What to do ->
• A. From the public health passage below, list every climate-related phenomenon that disaster managers' models are said to characterize.
• B. Repeat the public health passage below, beginning at the words "Health information and" and stopping after "assessment of uncertainty.".

Reading passage ->
◇ ◇ ◇
Health information and surveillance systems that prospectively track communicable and non-communicable diseases are now retrofitted with geocoded data to identify clusters and hot spots. Cluster analysis, a statistical method with which to identify hot spots, cold spots, spatial outliers, and similar features, is broadly applied in public health to target interventions ranging from Women, Infants, and Children (WIC) services [33] to naloxone distribution [34]. As social determinates of health become more acknowledged as lynch-pins for effective interventions, spatial dependence models placed within Bayesian hierarchical settings [35] provide flexible inferential frameworks to accommodate complex patterns of socioeconomic advantage and disadvantage in dynamic environments and create a proper assessment of uncertainty.

Geospatial analysis is evolving to describe, predict and model communicable, non-communicable and zoonotic diseases. Mechanistic spatial models are being developed and tested to predict the transmission of infectious diseases through individual-based simulation, meta-population models or network models [36].. The Global Epidemic and Mobility Model, validated by empirical surveillance during the 2009 H1N1 pandemic, uses a spatial layer of population distribution coupled with a transportation network layer and a flexible manipulated model of disease transmission to predict epidemic spread that is accurate against a gold standard [37]. Various geographically weighted regression models can now tell us where to deploy leptospirosis prevention programs [38], for example, with greater spatial resolution and resource efficiency. Scan statistics, hot spot analysis and Poisson kriging (forms of cluster analysis and interpolation, respectively) can highlight incidence clusters of cardiac arrest for intervention programs ranging from bystander CPR trainings to AED placement [39, 40].

‘Ecohealth’ frameworks that examine the link between humans, the environment and health, are identifying environmental, social and biological factors that impact both susceptibility and exposure to disease through the mathematic amalgamation of meteorology, demography, socioeconomics, and remotely sensed land use and topography data into a vulnerability index. These geospatial indices not only identify density of disease, such as dengue [41], but also elucidate the impact of each contributory variable, making programmatic intervention specifically targeted. Principal component analysis of environmental and sociodemographic variables is being linked to morbidity and mortality to create spatial vulnerability maps to address extreme heat events [42]. And in the glare of climate change, disaster managers are using models that characterize the increasing frequency of storms, temperature extremes, drought, sea level rise and storm surge for community vulnerability assessment and preparedness planning (Fig. 7) [43].
◇ ◇ ◇
Dataset excerpt ->
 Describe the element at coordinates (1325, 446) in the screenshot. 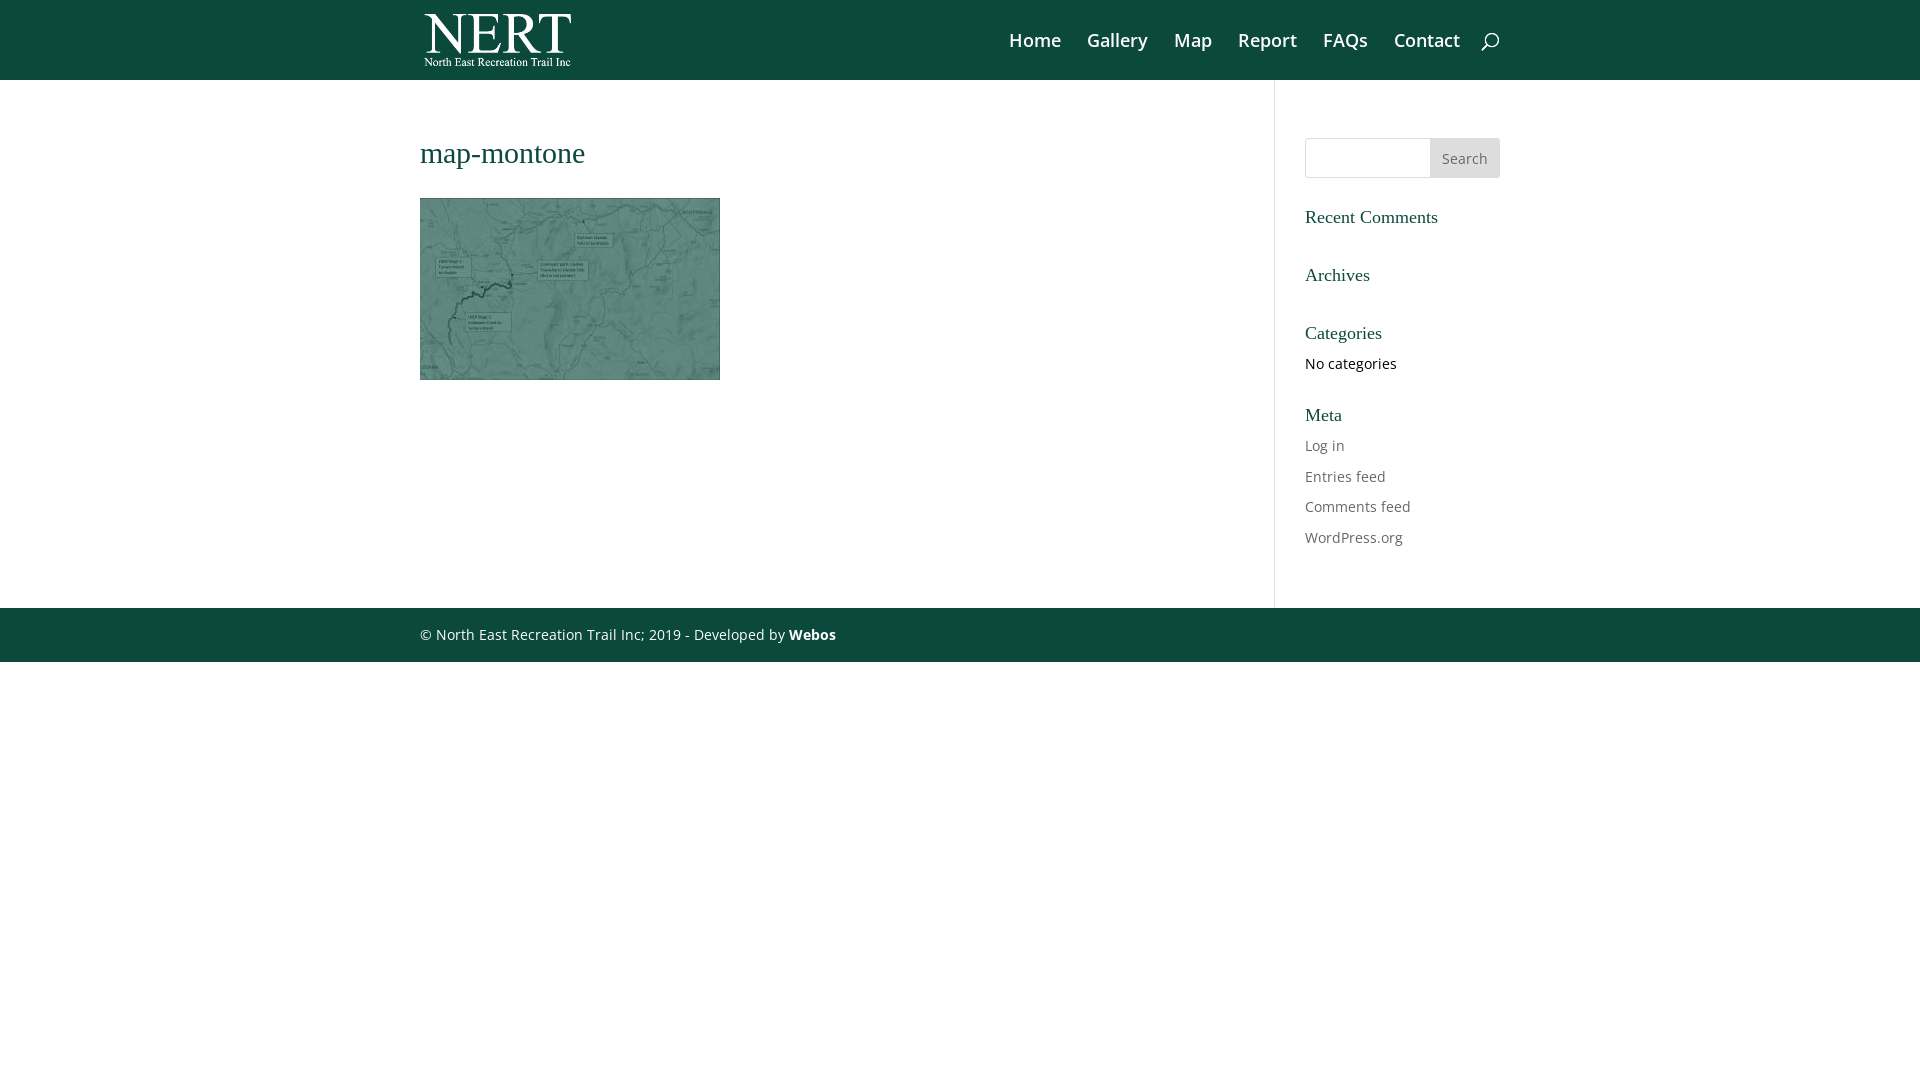

I see `Log in` at that location.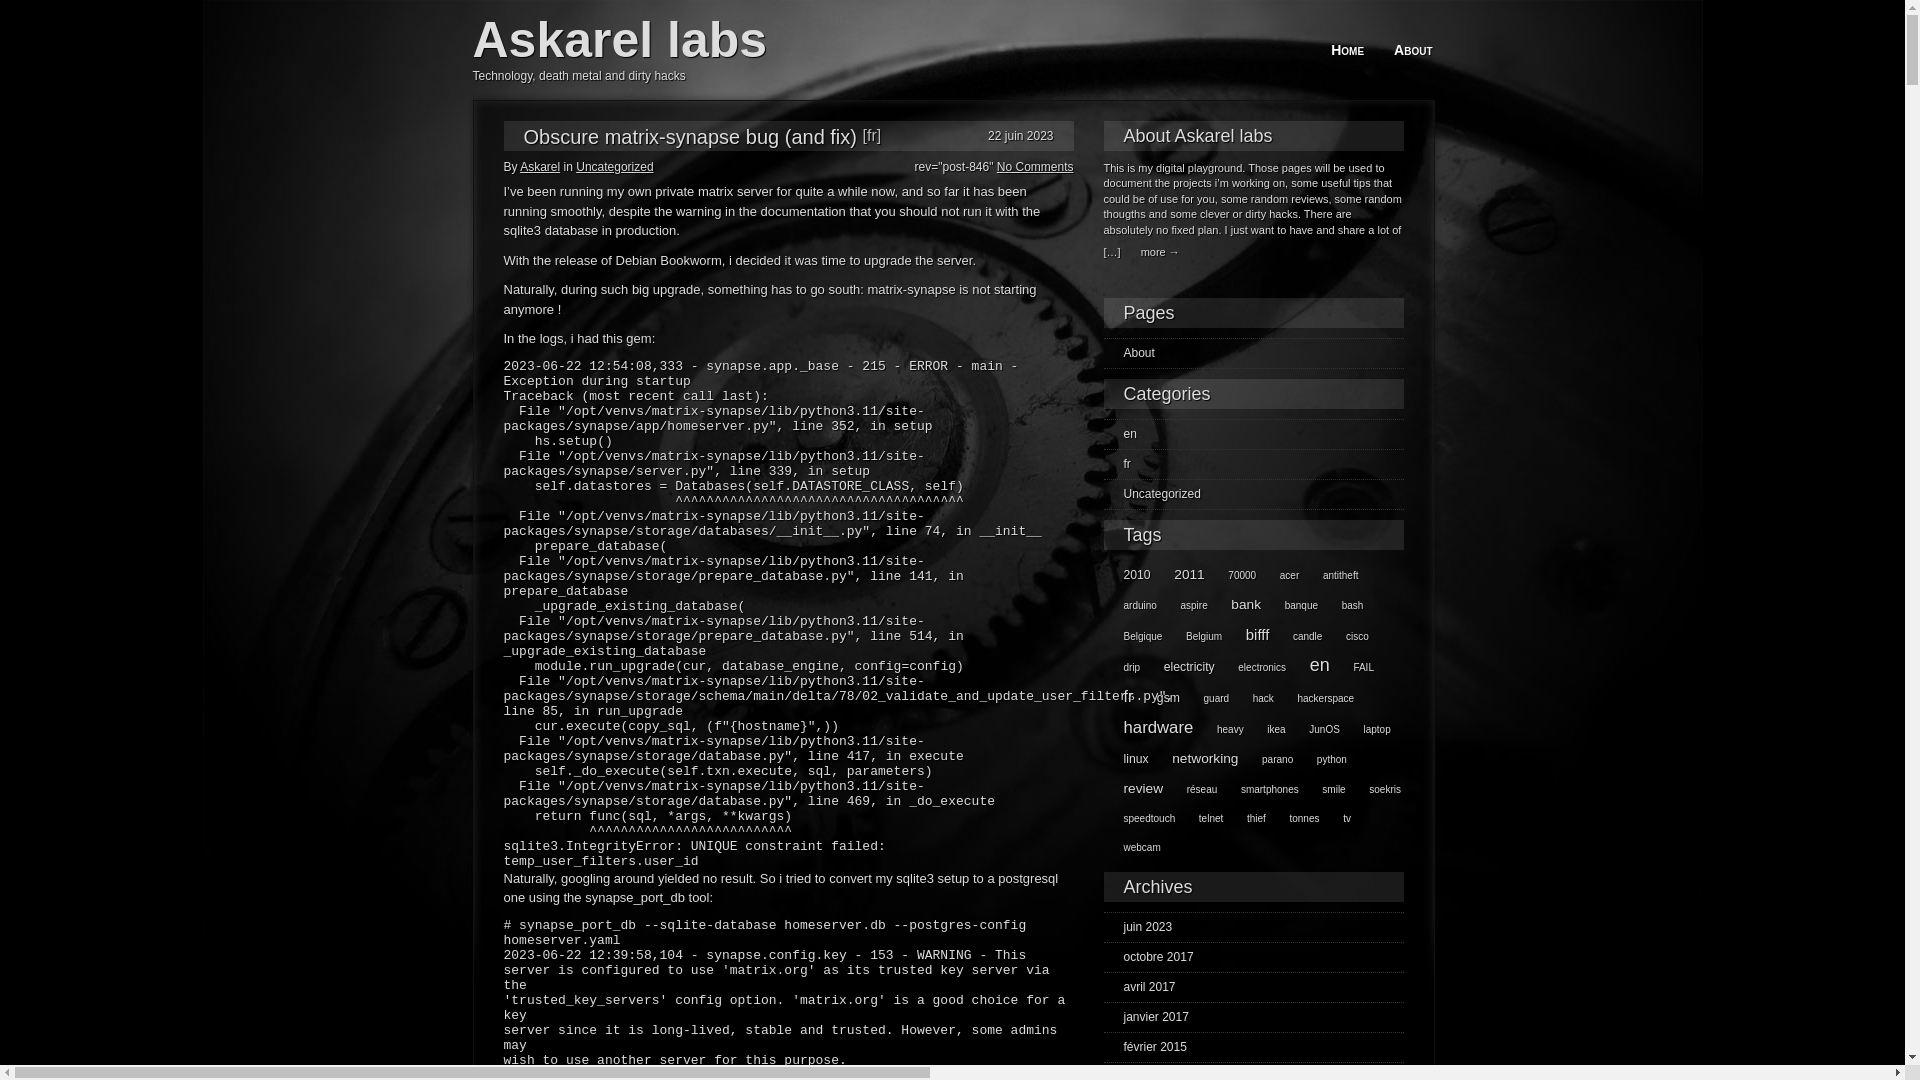  I want to click on 2011, so click(1179, 574). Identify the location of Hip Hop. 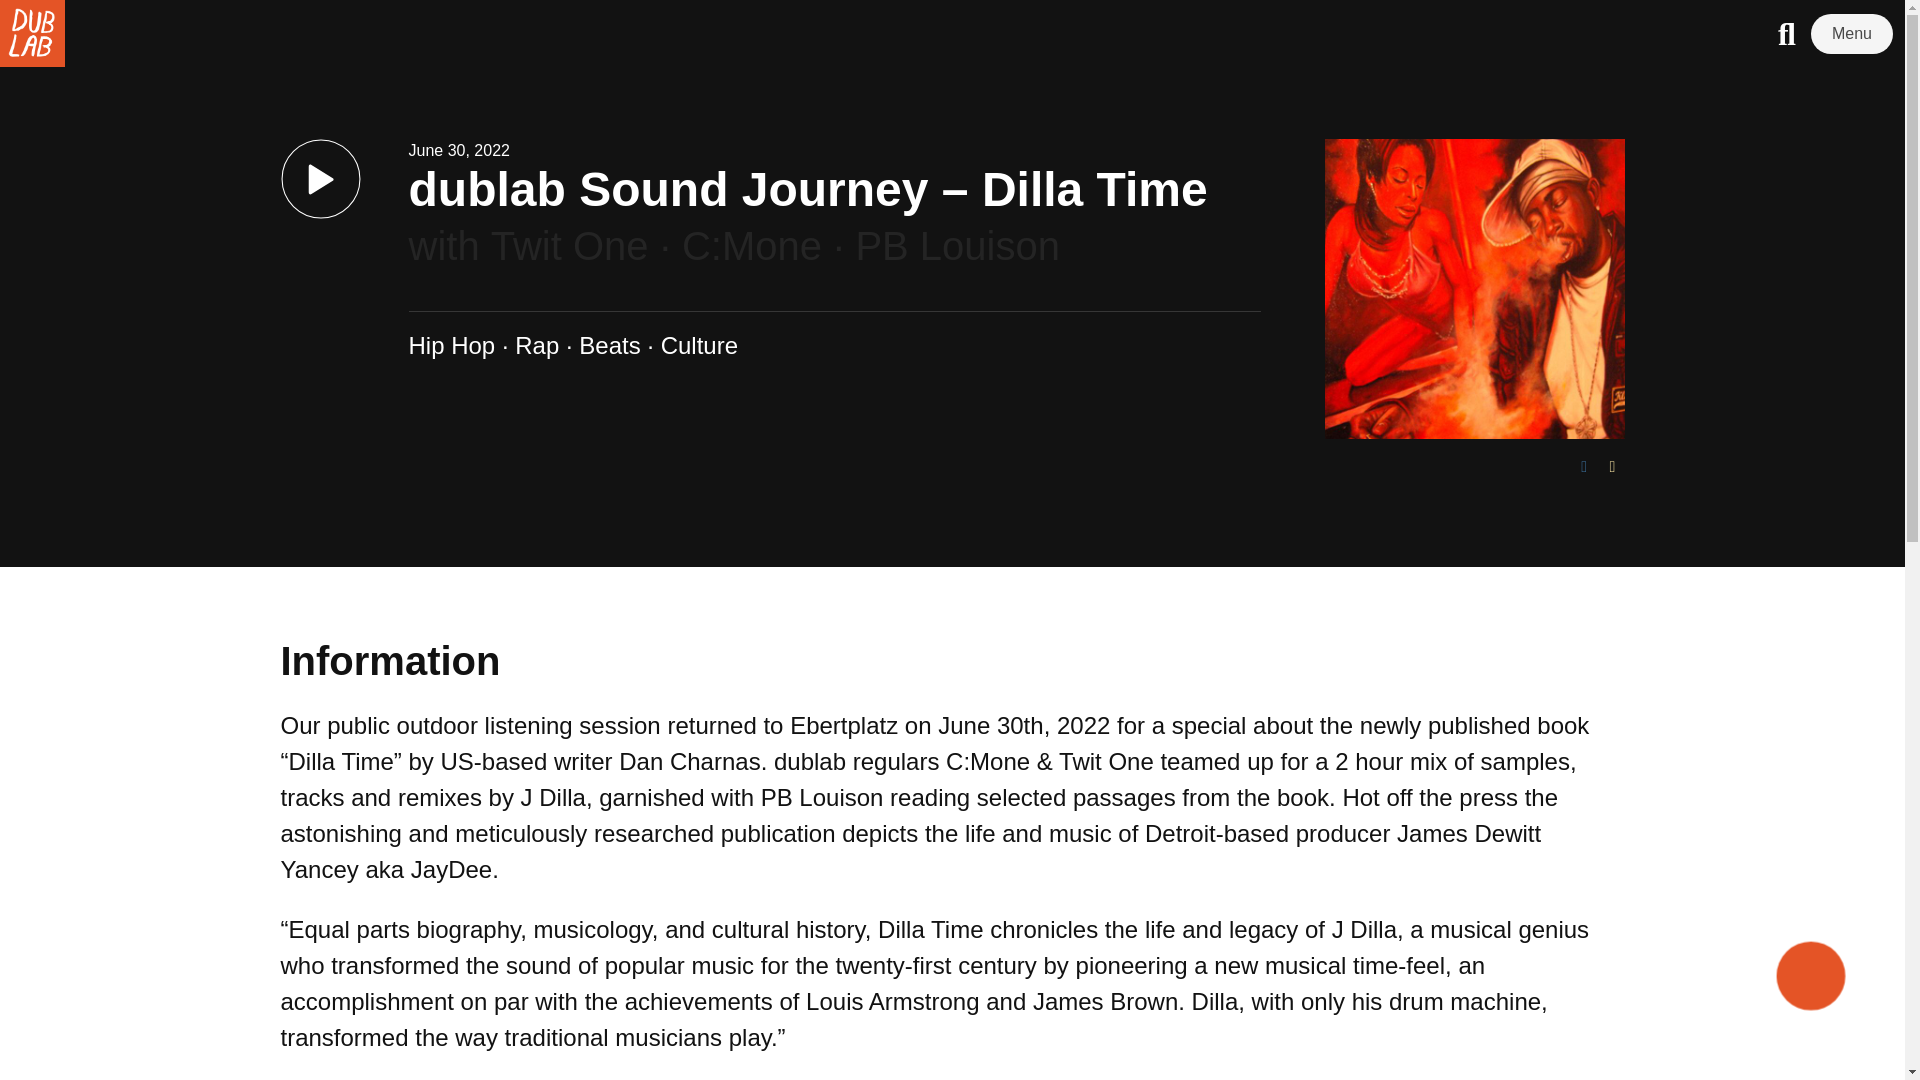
◇ ◇ ◇
Outputs by task ->
• A.
- Increasing frequency of storms
- Temperature extremes
- Drought
- Sea level rise
- Storm surge

• B.
Health information and surveillance systems that prospectively track communicable and non-communicable diseases are now retrofitted with geocoded data to identify clusters and hot spots. Cluster analysis, a statistical method with which to identify hot spots, cold spots, spatial outliers, and similar features, is broadly applied in public health to target interventions ranging from Women, Infants, and Children (WIC) services [33] to naloxone distribution [34]. As social determinates of health become more acknowledged as lynch-pins for effective interventions, spatial dependence models placed within Bayesian hierarchical settings [35] provide flexible inferential frameworks to accommodate complex patterns of socioeconomic advantage and disadvantage in dynamic environments and create a proper assessment of uncertainty.